-- Supplied entries follows --
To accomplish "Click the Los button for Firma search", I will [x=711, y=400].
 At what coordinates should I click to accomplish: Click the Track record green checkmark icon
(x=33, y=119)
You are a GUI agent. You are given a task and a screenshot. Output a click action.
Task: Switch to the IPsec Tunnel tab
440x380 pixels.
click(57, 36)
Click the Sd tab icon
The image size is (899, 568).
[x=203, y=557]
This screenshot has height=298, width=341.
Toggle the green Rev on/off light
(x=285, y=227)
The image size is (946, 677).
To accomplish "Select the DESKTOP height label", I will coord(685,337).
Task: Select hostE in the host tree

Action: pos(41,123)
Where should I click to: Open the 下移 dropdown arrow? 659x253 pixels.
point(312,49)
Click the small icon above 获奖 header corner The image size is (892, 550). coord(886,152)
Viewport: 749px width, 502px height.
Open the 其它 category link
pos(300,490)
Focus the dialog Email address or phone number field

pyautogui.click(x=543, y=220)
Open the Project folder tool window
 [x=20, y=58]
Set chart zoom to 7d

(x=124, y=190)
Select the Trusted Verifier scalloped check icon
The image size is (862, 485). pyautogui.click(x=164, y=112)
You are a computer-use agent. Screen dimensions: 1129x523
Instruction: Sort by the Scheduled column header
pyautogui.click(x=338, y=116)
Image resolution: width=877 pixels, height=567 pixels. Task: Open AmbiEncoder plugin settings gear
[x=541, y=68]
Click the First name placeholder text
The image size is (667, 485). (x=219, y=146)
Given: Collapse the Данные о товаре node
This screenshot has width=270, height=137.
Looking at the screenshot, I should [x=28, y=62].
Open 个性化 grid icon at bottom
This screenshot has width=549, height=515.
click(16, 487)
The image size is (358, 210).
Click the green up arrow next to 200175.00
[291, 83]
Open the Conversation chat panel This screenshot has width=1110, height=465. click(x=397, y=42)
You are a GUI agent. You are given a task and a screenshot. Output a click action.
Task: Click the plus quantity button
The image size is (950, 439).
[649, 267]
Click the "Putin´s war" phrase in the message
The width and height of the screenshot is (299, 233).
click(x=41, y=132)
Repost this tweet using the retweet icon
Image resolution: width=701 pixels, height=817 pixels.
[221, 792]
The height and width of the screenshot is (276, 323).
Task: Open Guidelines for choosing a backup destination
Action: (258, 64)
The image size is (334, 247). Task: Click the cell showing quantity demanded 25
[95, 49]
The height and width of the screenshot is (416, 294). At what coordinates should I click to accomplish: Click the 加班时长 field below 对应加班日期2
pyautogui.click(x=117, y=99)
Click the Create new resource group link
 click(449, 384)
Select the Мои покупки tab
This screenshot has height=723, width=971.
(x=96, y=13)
-- Supplied entries concluded --
* _Task statement_: Look through the entries above and quote exactly the lines from the line with "Click the small" to the line with "You are a computer-use", counting both of those lines.

* _Your solution_:
Click the small icon above 获奖 header corner The image size is (892, 550). coord(886,152)
Viewport: 749px width, 502px height.
Open the 其它 category link
pos(300,490)
Focus the dialog Email address or phone number field

pyautogui.click(x=543, y=220)
Open the Project folder tool window
 [x=20, y=58]
Set chart zoom to 7d

(x=124, y=190)
Select the Trusted Verifier scalloped check icon
The image size is (862, 485). pyautogui.click(x=164, y=112)
You are a computer-use agent. Screen dimensions: 1129x523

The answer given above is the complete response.